** START **

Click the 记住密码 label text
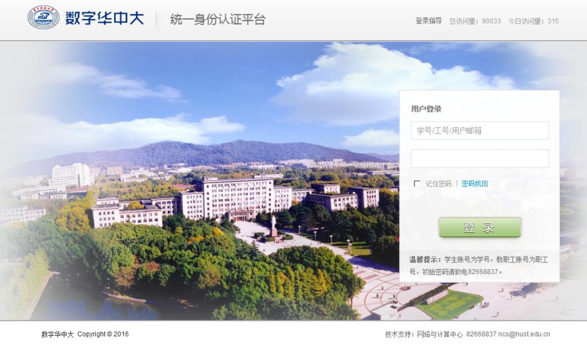The image size is (587, 345). pos(438,184)
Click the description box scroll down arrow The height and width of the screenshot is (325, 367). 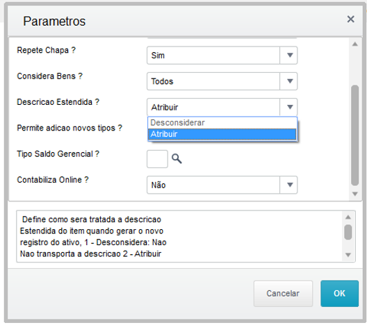pos(348,255)
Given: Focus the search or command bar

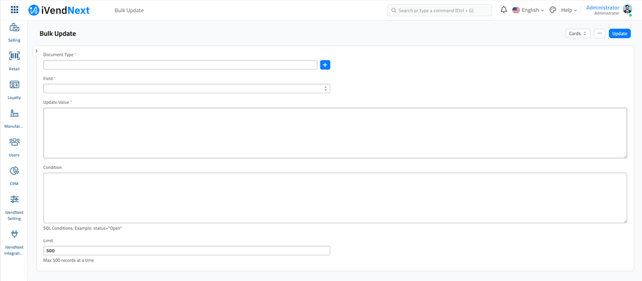Looking at the screenshot, I should click(x=439, y=11).
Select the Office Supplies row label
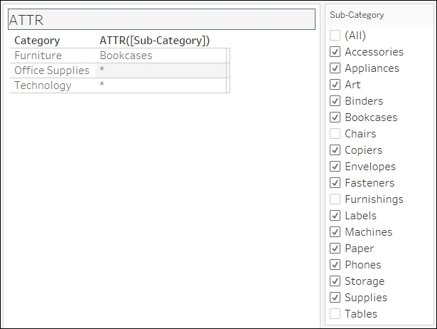The height and width of the screenshot is (329, 437). pos(52,71)
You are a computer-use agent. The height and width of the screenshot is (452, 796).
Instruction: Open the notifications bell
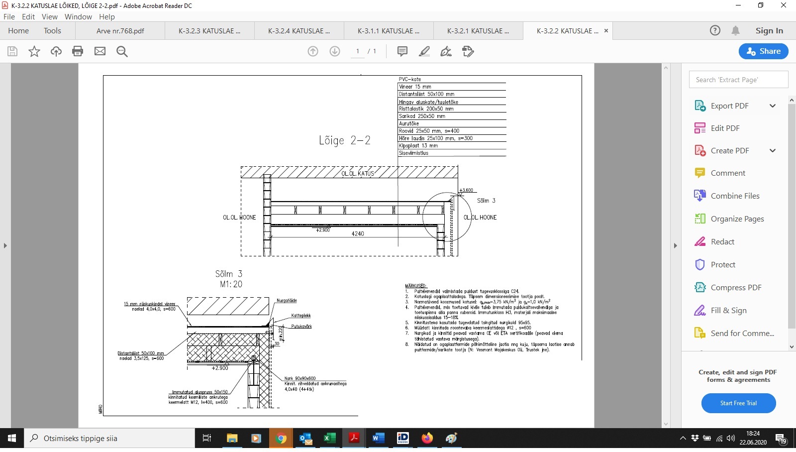(x=735, y=30)

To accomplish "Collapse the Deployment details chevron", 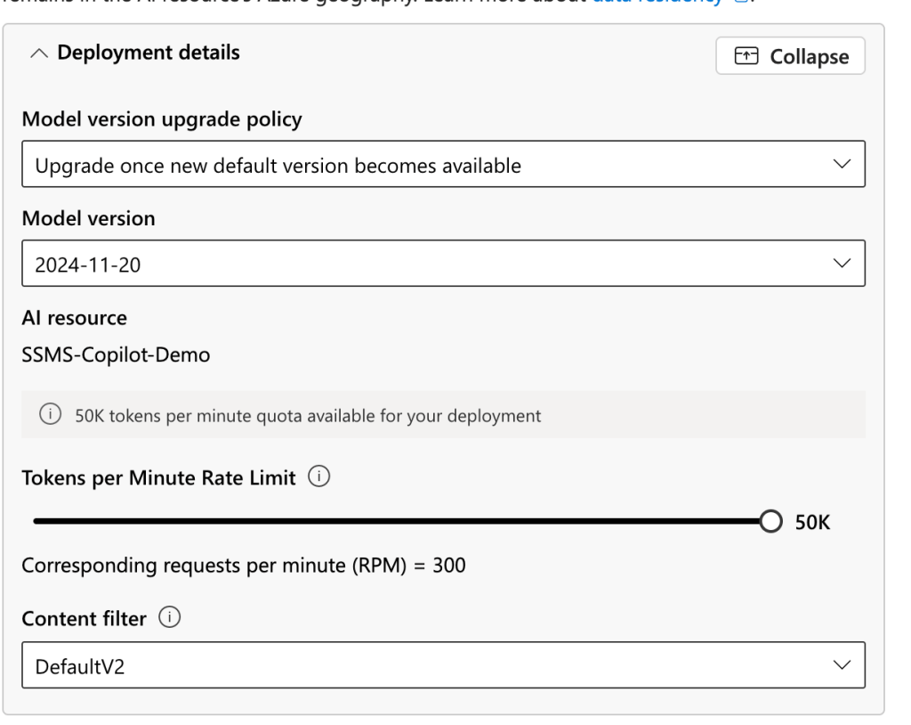I will [x=38, y=53].
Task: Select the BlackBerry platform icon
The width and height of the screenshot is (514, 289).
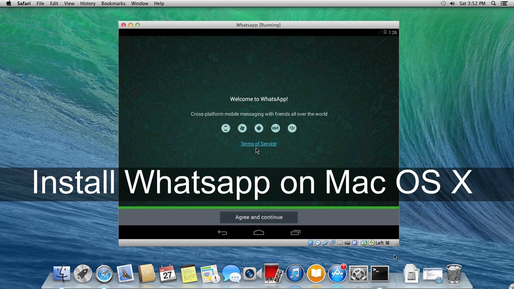Action: coord(292,128)
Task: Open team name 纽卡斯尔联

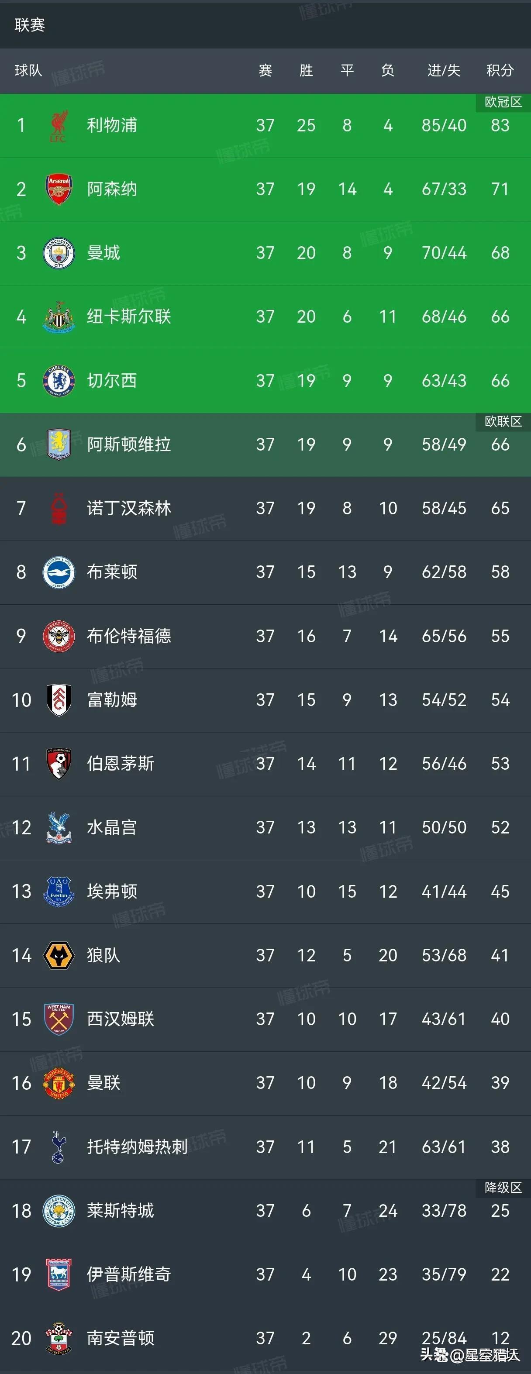Action: pos(129,317)
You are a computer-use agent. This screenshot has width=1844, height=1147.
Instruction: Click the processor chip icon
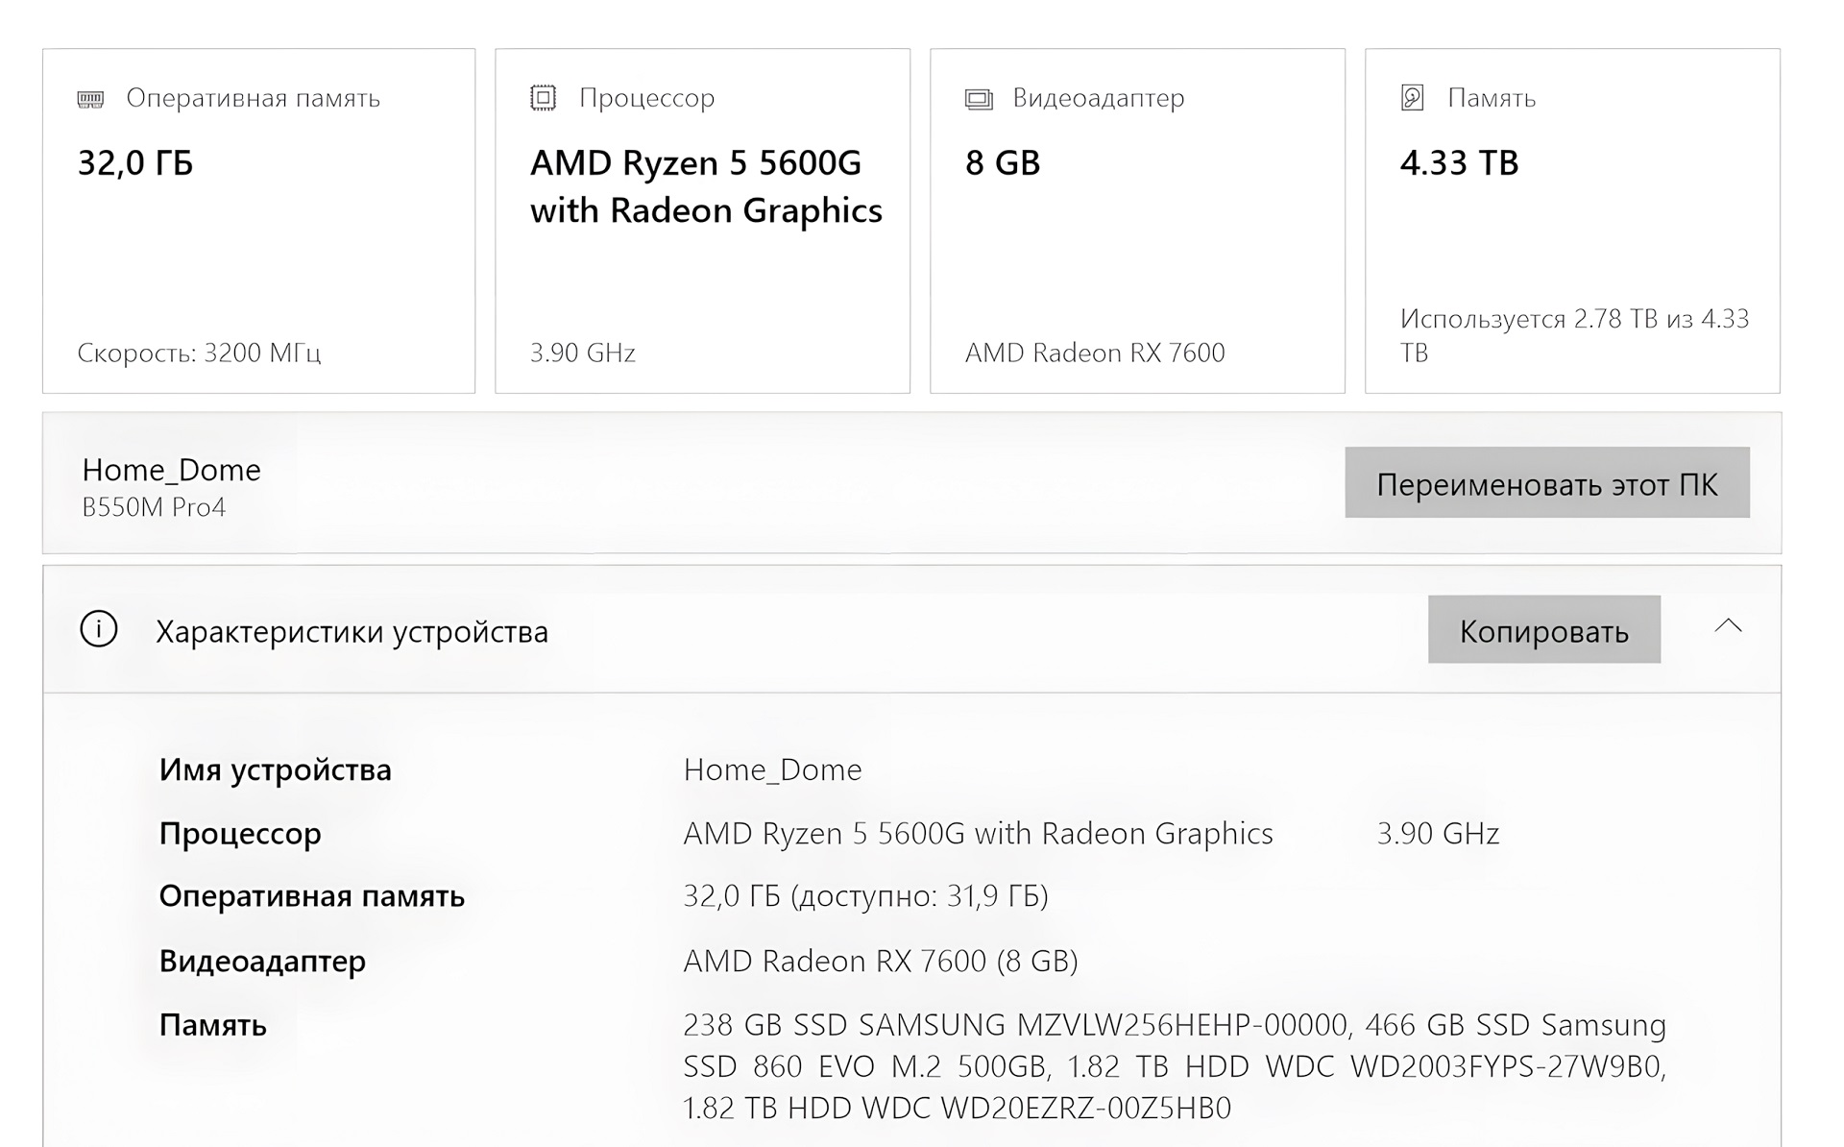[543, 98]
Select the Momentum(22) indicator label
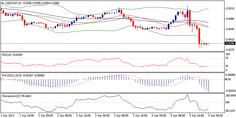This screenshot has width=236, height=118. (x=17, y=96)
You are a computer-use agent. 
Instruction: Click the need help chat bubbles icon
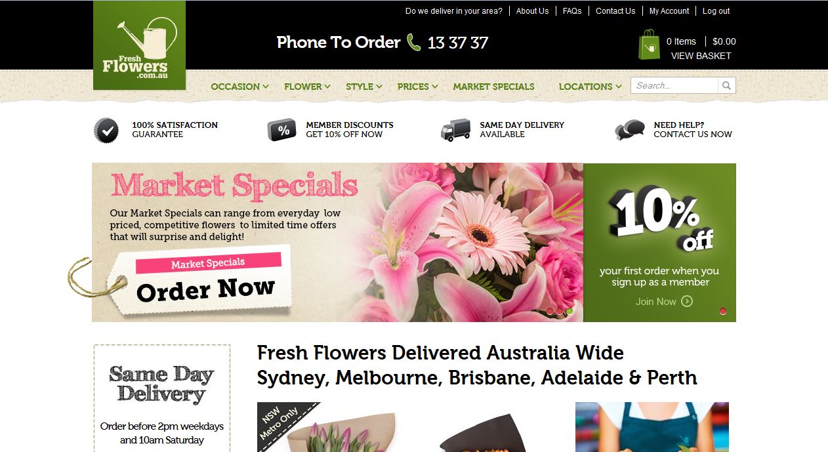click(630, 130)
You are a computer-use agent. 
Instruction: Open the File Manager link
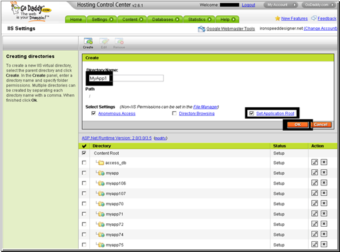205,107
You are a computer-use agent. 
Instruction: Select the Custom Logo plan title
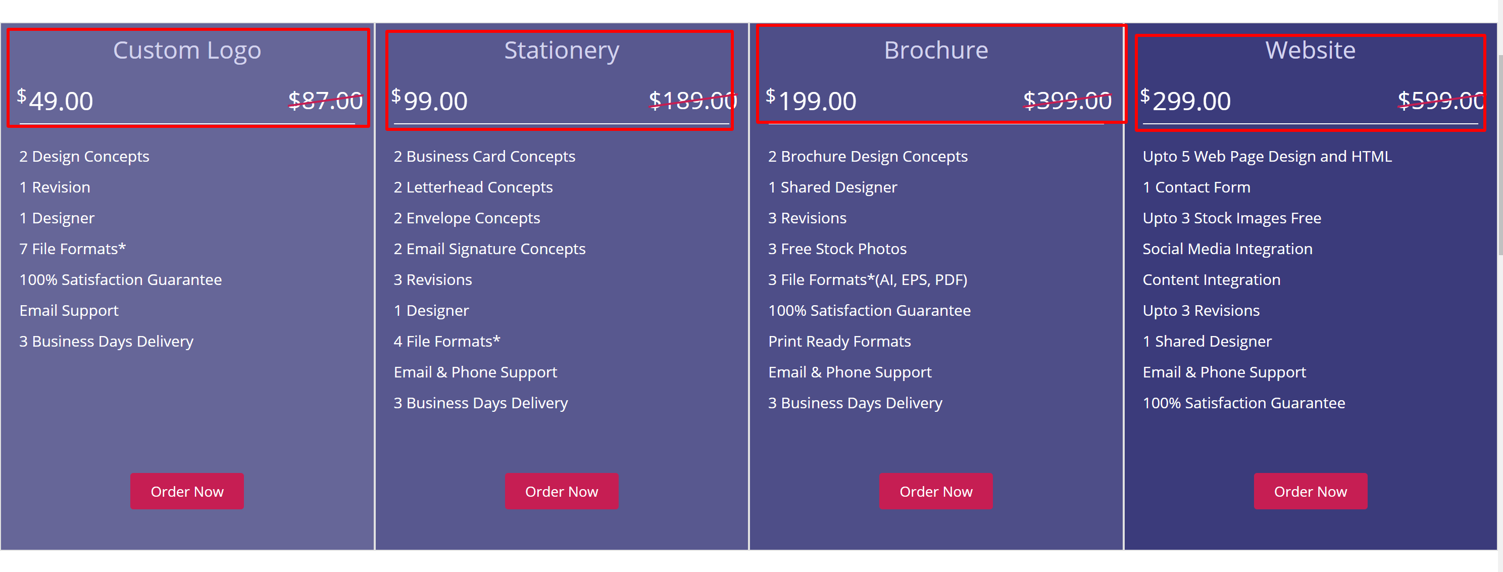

** END **

→ **Aim**:
Return every line above, word for word, from the one containing "Select the Momentum(22) indicator label" down through the end of the entries, both ends included. Leave the pictures out.

→ **The answer**:
Select the Momentum(22) indicator label
This screenshot has width=236, height=118. (x=17, y=96)
You are a computer-use agent. 
Instruction: Click the need help chat bubbles icon
click(630, 130)
You are a computer-use agent. 
Instruction: Open the File Manager link
205,107
You are a computer-use agent. 
Instruction: Select the Custom Logo plan title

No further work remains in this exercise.